L’instantanéité de l’échange numérique finira par nous plonger dans une forme de tiédeur, voire de léthargie. En devenant plus rapide et plus facile, cette communication tend à être moins attentive et plus superficielle, tout en perdant de sa chaleur humaine.
Lorsque tout devient instantané, l’échange ne se savoure plus de la même manière : il perd en densité et en présence. En somme, la rapidité des échanges numériques risque d’appauvrir nos relations, en les rendant moins sensibles, moins vivantes. Ce n’est pas une condamnation, mais le constat d’un risque : celui de perdre la saveur d’un lien authentique, qui exige temps, attention et présence.

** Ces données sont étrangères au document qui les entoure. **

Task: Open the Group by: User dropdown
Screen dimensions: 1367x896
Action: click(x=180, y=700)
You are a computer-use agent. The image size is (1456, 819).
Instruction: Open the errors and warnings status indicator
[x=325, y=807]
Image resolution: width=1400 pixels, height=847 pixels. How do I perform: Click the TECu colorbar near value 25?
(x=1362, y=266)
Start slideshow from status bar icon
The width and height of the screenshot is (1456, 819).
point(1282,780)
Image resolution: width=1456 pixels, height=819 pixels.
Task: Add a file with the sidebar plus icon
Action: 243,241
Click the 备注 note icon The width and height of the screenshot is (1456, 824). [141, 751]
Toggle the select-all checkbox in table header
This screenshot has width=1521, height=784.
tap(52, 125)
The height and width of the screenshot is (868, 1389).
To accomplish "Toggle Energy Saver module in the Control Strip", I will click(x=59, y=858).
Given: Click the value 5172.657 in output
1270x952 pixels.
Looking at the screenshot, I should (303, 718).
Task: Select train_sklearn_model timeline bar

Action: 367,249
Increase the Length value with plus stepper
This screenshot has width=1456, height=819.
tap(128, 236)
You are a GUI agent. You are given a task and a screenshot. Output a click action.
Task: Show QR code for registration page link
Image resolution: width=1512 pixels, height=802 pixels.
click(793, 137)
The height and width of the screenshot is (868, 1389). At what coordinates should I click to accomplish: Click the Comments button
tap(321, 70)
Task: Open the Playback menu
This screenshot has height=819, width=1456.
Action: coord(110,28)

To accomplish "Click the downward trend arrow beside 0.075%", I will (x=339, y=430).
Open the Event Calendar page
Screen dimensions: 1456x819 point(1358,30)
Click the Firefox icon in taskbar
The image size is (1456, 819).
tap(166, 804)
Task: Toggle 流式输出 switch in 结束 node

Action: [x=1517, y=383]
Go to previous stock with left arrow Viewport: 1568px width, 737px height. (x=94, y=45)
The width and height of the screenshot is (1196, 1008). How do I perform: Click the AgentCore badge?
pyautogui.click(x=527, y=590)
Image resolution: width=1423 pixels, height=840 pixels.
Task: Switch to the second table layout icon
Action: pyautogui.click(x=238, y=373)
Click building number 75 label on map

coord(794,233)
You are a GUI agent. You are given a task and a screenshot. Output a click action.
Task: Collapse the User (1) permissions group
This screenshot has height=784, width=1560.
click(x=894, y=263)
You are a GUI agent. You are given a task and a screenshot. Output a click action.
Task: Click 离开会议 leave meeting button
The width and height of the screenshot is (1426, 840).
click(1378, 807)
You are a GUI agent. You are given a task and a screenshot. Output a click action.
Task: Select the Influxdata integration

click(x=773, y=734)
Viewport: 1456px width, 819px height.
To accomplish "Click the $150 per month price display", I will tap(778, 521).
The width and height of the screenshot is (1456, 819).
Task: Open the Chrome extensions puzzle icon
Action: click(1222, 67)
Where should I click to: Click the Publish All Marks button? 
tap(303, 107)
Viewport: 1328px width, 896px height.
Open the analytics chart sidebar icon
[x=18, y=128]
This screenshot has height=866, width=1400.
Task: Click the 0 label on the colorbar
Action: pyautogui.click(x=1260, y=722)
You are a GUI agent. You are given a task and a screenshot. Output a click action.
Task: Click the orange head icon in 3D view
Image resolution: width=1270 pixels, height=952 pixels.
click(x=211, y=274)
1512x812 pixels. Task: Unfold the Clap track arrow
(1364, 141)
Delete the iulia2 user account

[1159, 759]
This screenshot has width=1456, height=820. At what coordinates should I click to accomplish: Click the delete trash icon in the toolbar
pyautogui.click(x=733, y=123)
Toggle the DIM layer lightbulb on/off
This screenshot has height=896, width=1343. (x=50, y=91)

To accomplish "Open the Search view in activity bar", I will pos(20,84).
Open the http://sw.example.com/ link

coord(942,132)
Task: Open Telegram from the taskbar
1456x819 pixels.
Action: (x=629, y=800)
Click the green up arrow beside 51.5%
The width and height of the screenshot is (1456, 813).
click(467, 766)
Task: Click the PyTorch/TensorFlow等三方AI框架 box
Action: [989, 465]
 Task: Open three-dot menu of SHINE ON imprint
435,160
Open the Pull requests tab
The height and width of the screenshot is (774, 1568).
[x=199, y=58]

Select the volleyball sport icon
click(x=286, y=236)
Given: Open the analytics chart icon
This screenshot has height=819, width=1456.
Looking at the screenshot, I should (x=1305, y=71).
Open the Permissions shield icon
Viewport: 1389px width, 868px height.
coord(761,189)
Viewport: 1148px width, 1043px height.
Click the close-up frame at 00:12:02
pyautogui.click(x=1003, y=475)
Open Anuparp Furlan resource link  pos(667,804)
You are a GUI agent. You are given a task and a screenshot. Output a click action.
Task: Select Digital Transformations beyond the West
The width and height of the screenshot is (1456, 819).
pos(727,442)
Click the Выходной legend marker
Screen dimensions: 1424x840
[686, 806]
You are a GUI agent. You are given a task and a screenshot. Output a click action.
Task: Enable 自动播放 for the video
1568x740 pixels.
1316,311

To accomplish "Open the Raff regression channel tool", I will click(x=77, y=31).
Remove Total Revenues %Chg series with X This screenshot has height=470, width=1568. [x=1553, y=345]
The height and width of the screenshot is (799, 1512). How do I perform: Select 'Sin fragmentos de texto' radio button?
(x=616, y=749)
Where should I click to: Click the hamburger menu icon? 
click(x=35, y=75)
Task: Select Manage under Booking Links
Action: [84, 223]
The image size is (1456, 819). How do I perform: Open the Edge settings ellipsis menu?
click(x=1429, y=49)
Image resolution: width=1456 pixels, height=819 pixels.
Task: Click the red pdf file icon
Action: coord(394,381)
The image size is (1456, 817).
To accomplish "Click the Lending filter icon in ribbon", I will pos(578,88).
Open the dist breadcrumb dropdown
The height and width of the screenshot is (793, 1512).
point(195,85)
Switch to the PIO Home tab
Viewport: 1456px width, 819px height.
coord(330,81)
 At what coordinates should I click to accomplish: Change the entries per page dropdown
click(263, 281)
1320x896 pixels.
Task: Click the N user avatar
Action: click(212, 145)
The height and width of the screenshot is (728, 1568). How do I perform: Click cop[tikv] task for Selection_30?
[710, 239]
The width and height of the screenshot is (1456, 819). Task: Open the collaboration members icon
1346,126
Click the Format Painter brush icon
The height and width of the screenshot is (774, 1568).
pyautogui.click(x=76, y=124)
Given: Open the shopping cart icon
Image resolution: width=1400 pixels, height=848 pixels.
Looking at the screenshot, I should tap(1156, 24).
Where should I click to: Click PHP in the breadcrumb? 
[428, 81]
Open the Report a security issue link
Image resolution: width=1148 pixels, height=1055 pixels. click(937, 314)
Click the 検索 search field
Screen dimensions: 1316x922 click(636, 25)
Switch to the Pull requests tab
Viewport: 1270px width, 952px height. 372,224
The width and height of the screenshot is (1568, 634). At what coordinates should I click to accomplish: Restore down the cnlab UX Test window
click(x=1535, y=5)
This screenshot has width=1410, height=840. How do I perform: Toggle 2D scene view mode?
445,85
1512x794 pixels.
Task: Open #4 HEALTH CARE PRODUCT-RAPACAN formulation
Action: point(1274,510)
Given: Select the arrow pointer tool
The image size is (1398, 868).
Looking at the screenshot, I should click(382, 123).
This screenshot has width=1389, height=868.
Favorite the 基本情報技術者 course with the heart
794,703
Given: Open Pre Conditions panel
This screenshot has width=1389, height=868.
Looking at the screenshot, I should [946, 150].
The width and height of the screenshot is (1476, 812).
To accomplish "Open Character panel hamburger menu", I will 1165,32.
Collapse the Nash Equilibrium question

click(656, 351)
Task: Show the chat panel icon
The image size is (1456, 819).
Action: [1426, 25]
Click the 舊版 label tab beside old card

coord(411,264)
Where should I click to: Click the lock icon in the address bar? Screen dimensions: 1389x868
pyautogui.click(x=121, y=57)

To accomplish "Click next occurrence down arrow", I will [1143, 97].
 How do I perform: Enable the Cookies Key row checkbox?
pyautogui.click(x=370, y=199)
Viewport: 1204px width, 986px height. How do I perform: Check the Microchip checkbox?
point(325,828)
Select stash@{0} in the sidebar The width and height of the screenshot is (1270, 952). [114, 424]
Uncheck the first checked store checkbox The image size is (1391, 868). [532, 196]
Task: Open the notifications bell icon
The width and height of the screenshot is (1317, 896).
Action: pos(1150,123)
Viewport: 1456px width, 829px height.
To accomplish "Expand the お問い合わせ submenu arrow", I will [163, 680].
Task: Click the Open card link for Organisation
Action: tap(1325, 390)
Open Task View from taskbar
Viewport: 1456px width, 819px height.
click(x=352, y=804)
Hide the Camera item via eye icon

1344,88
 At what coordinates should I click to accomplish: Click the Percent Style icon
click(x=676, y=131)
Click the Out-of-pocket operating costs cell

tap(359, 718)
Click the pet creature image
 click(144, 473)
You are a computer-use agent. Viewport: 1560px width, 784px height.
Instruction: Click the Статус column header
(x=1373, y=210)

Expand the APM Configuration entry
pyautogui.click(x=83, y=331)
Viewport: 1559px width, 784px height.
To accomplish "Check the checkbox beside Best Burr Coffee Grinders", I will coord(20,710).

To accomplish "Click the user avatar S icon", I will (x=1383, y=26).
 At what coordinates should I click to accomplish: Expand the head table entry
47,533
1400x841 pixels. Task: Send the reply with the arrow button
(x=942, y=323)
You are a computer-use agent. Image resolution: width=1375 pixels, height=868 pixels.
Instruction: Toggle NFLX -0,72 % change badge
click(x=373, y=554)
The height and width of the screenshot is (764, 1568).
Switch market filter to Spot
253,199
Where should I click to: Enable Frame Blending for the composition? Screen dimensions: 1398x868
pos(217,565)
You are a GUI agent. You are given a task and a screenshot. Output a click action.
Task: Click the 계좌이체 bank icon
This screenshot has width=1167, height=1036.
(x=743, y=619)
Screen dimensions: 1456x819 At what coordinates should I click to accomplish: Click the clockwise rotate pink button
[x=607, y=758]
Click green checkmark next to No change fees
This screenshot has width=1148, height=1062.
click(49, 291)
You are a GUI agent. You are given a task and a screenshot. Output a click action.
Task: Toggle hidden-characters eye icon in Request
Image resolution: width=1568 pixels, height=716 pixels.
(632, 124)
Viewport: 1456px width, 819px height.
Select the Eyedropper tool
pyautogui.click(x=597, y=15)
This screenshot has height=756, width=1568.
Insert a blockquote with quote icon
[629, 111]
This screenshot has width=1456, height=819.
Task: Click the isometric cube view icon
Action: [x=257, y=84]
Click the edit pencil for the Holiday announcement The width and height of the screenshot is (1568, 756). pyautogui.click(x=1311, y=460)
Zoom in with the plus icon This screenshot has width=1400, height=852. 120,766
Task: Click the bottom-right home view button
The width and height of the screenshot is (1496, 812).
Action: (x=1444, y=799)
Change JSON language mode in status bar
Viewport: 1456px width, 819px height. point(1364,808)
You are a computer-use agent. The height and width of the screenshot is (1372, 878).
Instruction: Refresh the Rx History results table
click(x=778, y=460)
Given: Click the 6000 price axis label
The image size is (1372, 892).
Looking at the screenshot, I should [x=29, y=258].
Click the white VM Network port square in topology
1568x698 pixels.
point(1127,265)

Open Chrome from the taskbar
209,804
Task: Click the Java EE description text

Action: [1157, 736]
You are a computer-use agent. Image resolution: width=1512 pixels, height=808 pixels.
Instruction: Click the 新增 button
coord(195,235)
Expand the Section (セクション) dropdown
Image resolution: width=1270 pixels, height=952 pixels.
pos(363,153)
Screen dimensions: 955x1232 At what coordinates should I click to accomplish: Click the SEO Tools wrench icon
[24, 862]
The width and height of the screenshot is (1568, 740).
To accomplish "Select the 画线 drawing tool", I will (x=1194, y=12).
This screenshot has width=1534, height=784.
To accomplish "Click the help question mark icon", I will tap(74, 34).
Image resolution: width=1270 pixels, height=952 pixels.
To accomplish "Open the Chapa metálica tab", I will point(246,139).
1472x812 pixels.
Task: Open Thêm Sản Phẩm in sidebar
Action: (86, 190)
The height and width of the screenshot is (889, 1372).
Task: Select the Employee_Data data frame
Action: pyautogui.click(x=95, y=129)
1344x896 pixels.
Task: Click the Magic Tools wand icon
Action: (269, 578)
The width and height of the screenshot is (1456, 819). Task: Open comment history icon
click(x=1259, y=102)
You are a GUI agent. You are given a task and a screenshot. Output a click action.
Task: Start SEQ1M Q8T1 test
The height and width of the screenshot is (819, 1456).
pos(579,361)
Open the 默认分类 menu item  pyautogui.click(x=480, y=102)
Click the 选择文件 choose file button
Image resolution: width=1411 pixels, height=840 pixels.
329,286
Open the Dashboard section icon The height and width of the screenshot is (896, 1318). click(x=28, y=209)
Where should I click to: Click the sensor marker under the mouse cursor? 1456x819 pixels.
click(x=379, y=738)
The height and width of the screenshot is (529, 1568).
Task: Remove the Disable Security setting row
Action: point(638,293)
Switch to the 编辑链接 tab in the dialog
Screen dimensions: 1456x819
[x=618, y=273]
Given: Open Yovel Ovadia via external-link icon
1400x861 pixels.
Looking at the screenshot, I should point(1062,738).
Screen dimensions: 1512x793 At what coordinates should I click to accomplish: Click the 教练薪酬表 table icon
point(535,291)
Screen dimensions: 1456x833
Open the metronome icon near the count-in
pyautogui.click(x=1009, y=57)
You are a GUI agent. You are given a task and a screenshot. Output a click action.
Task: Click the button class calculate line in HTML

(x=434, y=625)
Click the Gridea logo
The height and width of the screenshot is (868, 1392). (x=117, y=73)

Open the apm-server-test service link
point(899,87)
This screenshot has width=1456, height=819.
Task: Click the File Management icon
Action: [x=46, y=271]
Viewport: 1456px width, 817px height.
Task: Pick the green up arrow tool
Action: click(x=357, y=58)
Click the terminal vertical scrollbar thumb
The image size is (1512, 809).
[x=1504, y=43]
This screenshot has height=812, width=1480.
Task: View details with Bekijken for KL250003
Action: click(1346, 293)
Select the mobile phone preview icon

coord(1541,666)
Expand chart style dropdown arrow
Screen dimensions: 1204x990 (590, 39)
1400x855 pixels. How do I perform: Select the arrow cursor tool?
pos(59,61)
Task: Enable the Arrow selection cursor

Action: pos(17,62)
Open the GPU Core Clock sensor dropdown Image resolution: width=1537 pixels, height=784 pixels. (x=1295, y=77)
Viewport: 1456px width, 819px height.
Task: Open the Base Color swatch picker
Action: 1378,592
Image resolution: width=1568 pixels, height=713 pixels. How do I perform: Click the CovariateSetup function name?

À regret, je repense à ce temps où l’échange épistolaire se vivait dans l’attente, et c’était précisément en cela qu’il avait tout son charme. On prenait le temps d’écrire, de réfléchir à son message et de le relire. Le temps d’envoyer et de recevoir. On peaufinait son texte, et cela devenait presque une petite création, ou quelque chose qui s’en approchait.
De nos jours, on observe un glissement de la correspondance numérique — qui empruntait autrefois la voie de la lettre traditionnelle — vers des messages de plus en plus courts, presque des micro‑textes, réduisant encore l’espace de la pensée et du souffle. Manque‑t‑on à ce point de temps ? D’où vient cette frénésie qui nous pousse à tout accélérer ?
Il ne s’agit pas d’être en décalage avec son époque, mais d’avancer à son propre rythme, qui n’est pas toujours celui qu’elle impose.